Список всех зарегистрированных bouncer-ов

sudo cscli bouncers list

Должны отображаться оба bouncer-а — firewall и nginx — со статусом valid.

Firewall bouncer vs Nginx bouncer

Параметр	Firewall bouncer	Nginx bouncer
Уровень блокировки	Сетевой (ядро Linux)	Приложение (HTTP)
Нагрузка на сервер	Минимальная	Небольшая (1 запрос = 1 проверка)
Блокирует TCP/UDP	Да	Только HTTP/HTTPS
Капча вместо бана	Нет	Да (с Premium)
Рекомендация	Ставить всегда	Дополнительно к firewall

7. Мониторинг и управление

Всё управление через утилиту cscli. Вот основные команды, которые нужны в ежедневной работе:

Активные блокировкиСписок IP, заблокированных прямо сейчас

sudo cscli decisions list

История алертовВсе обнаруженные атаки за последнее время

sudo cscli alerts list

СтатистикаСчётчики по парсерам, сценариям, источникам

sudo cscli metrics

Состояние HubУстановленные коллекции, парсеры, сценарии

sudo cscli hub list

Обновить HubСкачать новые версии сценариев и парсеров

sudo cscli hub update && sudo cscli hub upgrade

Зарегистрированные bouncer-ыПроверить что все bouncer-ы активны

sudo cscli bouncers list

Ручное управление блокировками

Заблокировать IP вручную (навсегда)

sudo cscli decisions add --ip 1.2.3.4

Заблокировать IP на 24 часа

sudo cscli decisions add --ip 1.2.3.4 --duration 24h

Разблокировать IP

sudo cscli decisions delete --ip 1.2.3.4

Добавить IP в whitelist (никогда не блокировать)

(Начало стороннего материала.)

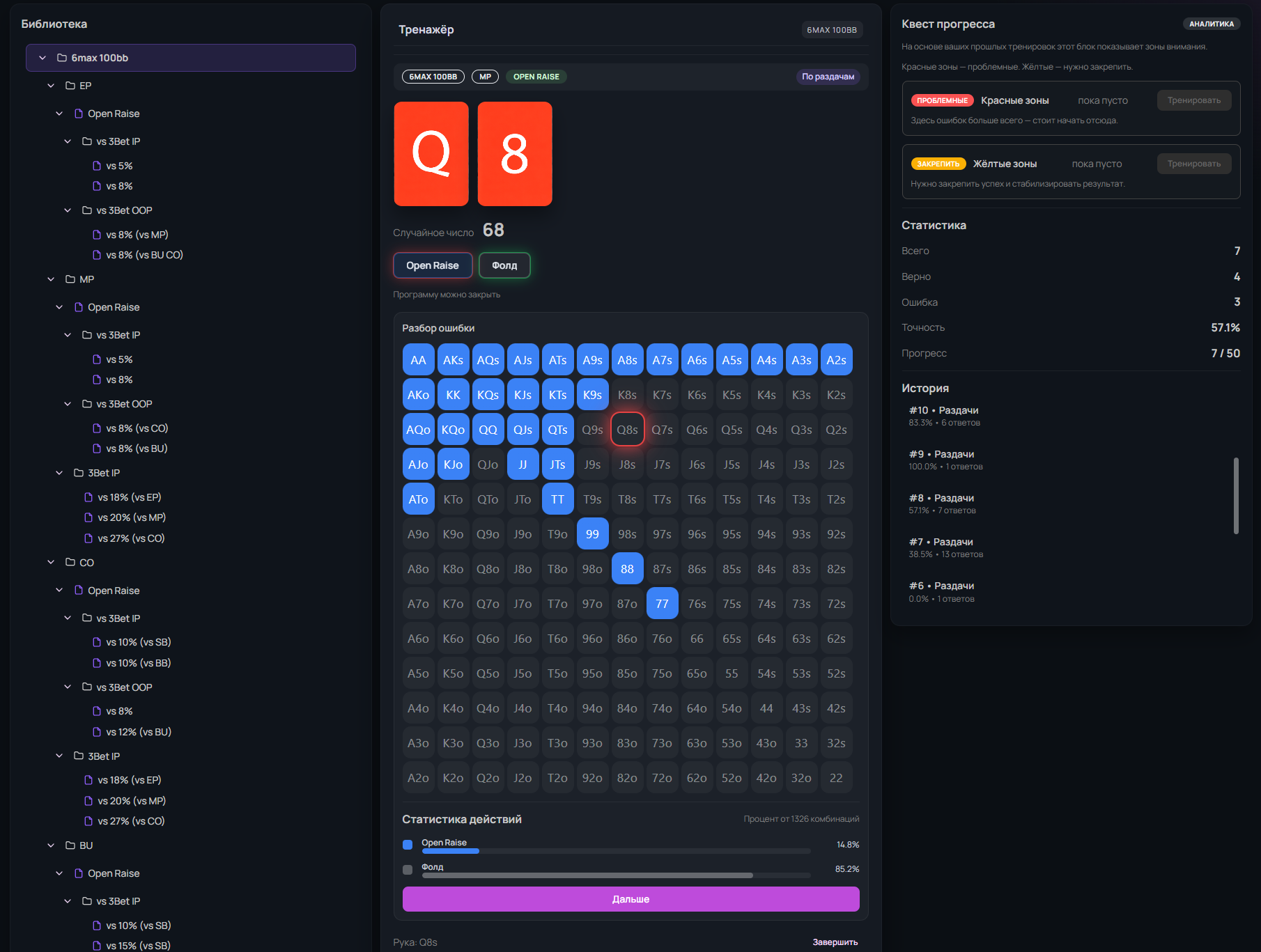Toggle the По раздачам mode chip
This screenshot has width=1261, height=952.
click(x=828, y=77)
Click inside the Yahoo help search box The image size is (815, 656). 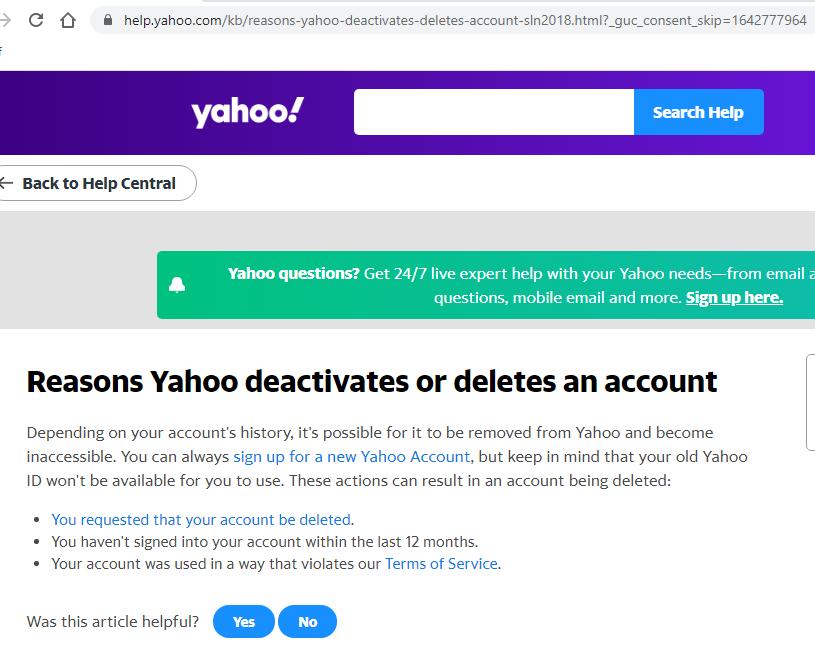click(x=494, y=112)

# Редактировать файл вайтлиста
sudo nano /etc/crowdsec/parsers/s02-enrich/whitelists.yaml

В файл вайтлиста добавьте свои IP-адреса (например, домашний) под ключ ip:

/etc/crowdsec/parsers/s02-enrich/whitelists.yaml

name: crowdsecurity/whitelists
description: "Whitelist trusted IPs"
whitelist:
  reason: "trusted IPs"
  ip:
    - "ВАШ_ДОМАШНИЙ_IP"
    - "IP_ОФИСА"

Перезапустить CrowdSec для применения

sudo systemctl reload crowdsec

Обновление CrowdSec

Обновить CrowdSec и сценарии

# Обновить сам пакет
sudo apt update && sudo apt upgrade crowdsec

# Обновить Hub (сценарии и парсеры)
sudo cscli hub update && sudo cscli hub upgrade
sudo systemctl reload crowdsec

8. Онлайн-дашборд

CrowdSec предлагает бесплатный онлайн-дашборд на app.crowdsec.net — карта атак, статистика по сценариям, история алертов и метрики в удобном интерфейсе. Регистрация занимает минуту.

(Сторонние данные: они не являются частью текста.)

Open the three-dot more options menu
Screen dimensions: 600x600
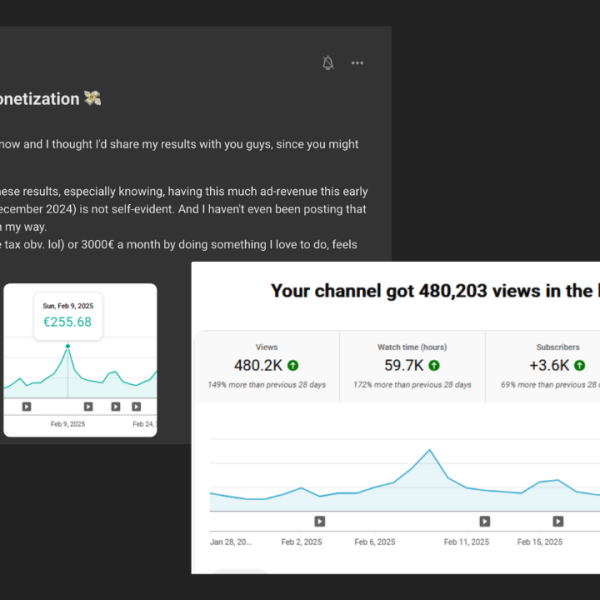[x=357, y=63]
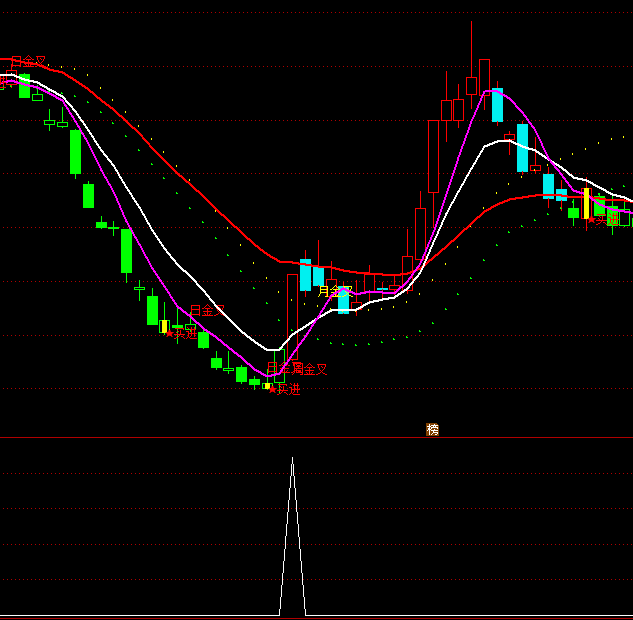Click the tallest hollow red candle
Viewport: 633px width, 620px height.
[433, 156]
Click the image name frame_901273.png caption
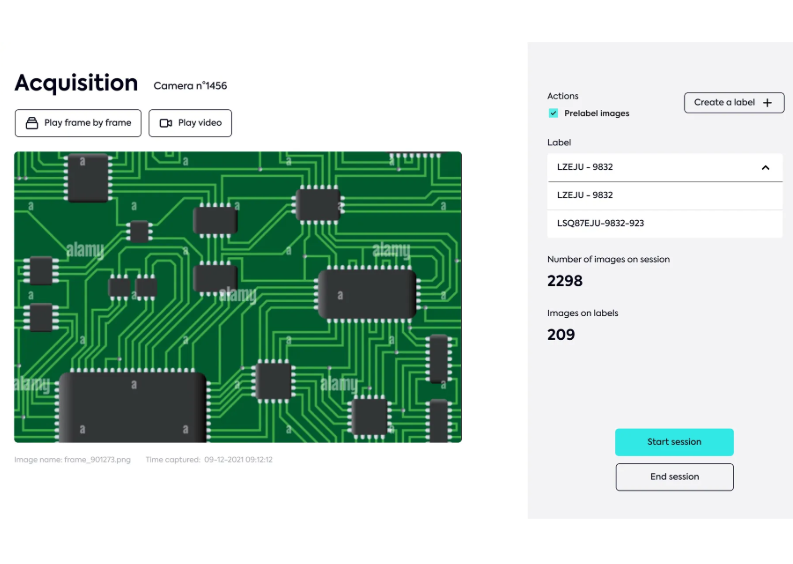The width and height of the screenshot is (793, 564). tap(72, 460)
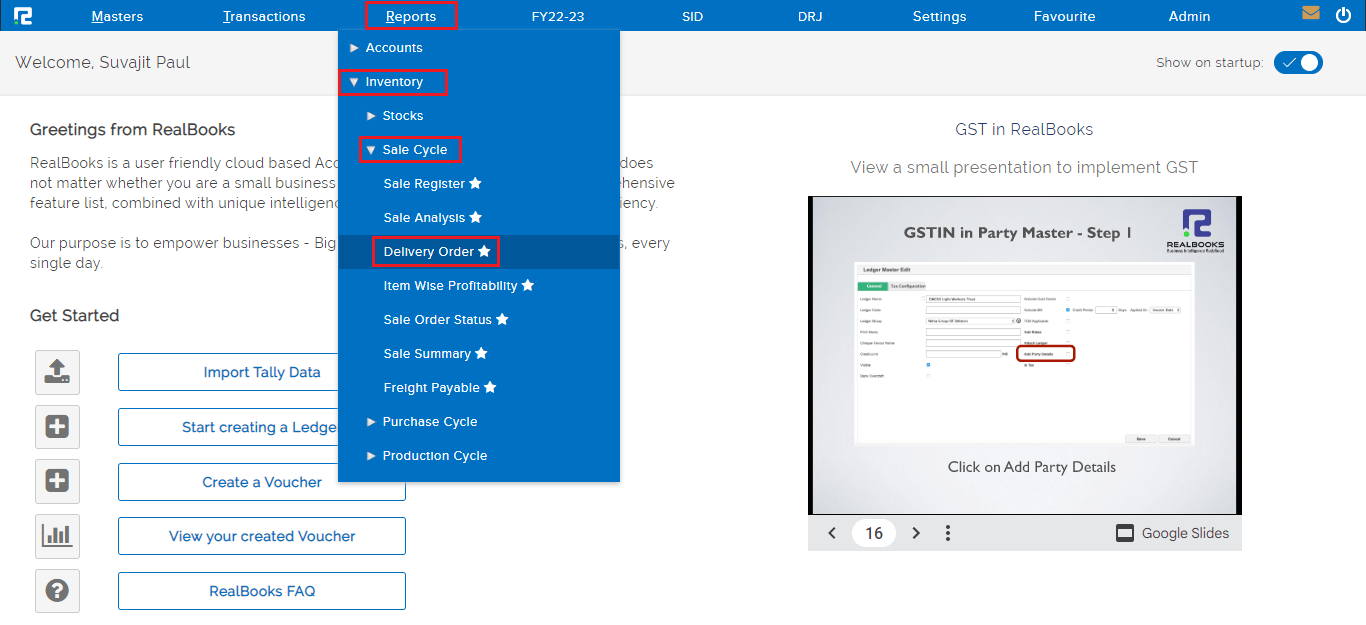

Подключить сервер к дашборду

1Зарегистрируйтесь на app.crowdsec.net (бесплатно).
2В личном кабинете нажмите Add Security Engine.
3Скопируйте команду регистрации — она выглядит так:

Зарегистрировать сервер в Central API (команда из личного кабинета)

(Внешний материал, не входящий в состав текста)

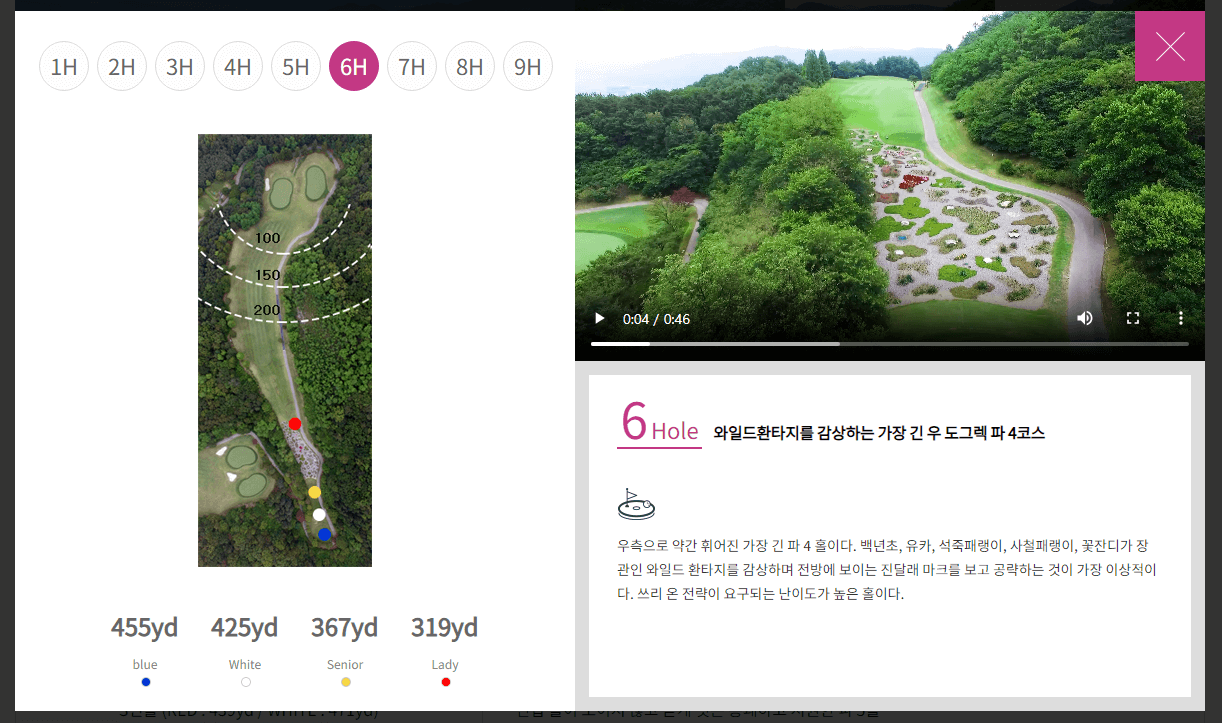Click the yellow Senior tee dot
This screenshot has width=1222, height=723.
[345, 681]
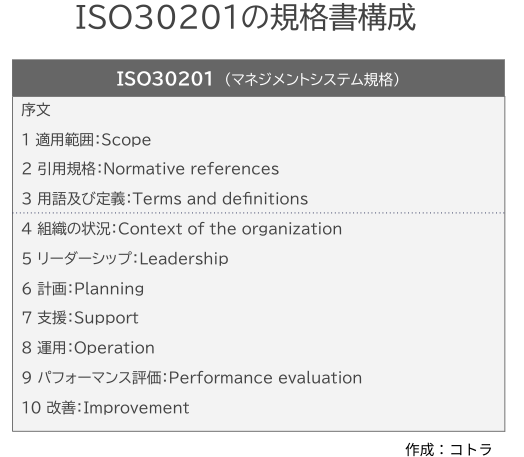
Task: Click item 7 支援:Support
Action: (x=80, y=318)
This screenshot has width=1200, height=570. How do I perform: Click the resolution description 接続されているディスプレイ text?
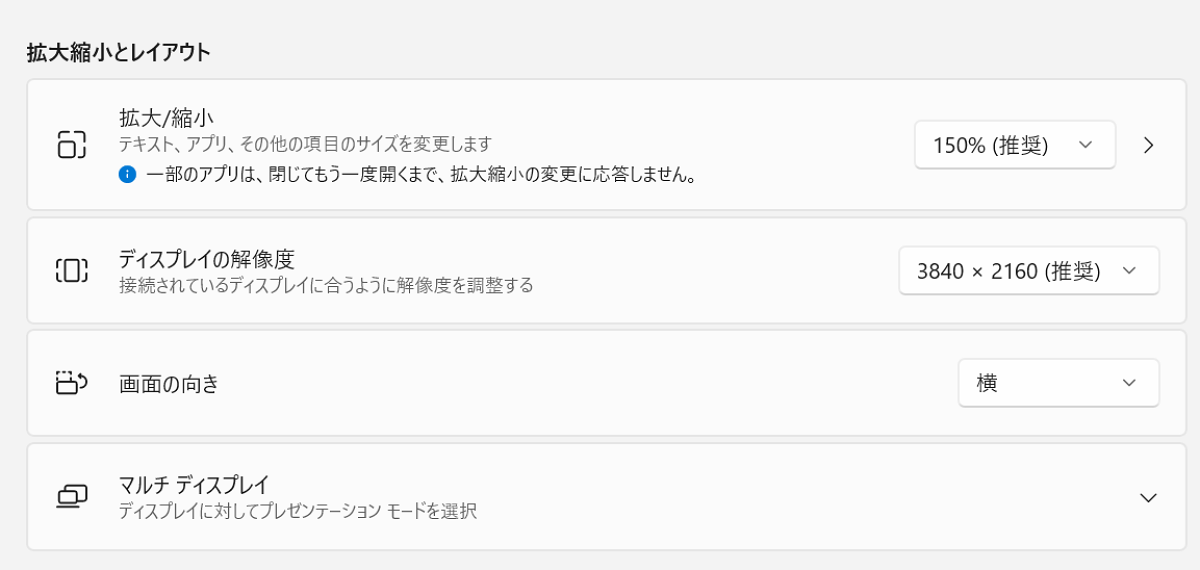[326, 286]
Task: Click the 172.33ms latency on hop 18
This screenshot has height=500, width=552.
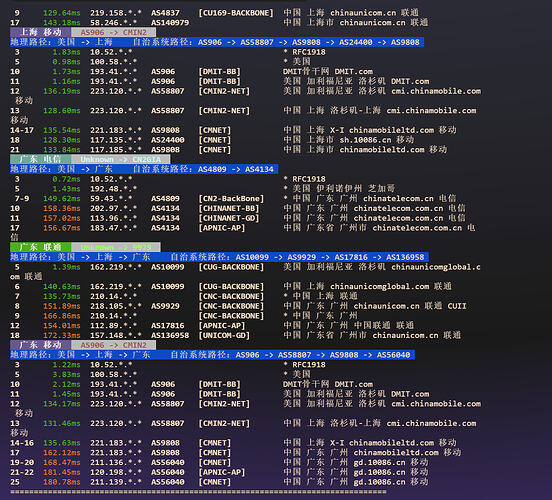Action: pyautogui.click(x=62, y=335)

sudo cscli console enroll ВАШИ_КЛЮЧ_ИЗ_КАБИНЕТА
sudo systemctl restart crowdsec

Через несколько минут сервер появится в дашборде. Там будет видно: сколько атак обнаружено, какие сценарии сработали, карта географии атакующих и статистика по типам угроз.

Дашборд не обязателен

CrowdSec полностью работает без регистрации и дашборда. Все данные доступны через cscli локально. Дашборд нужен только если хотите красивую визуализацию или управляете несколькими серверами.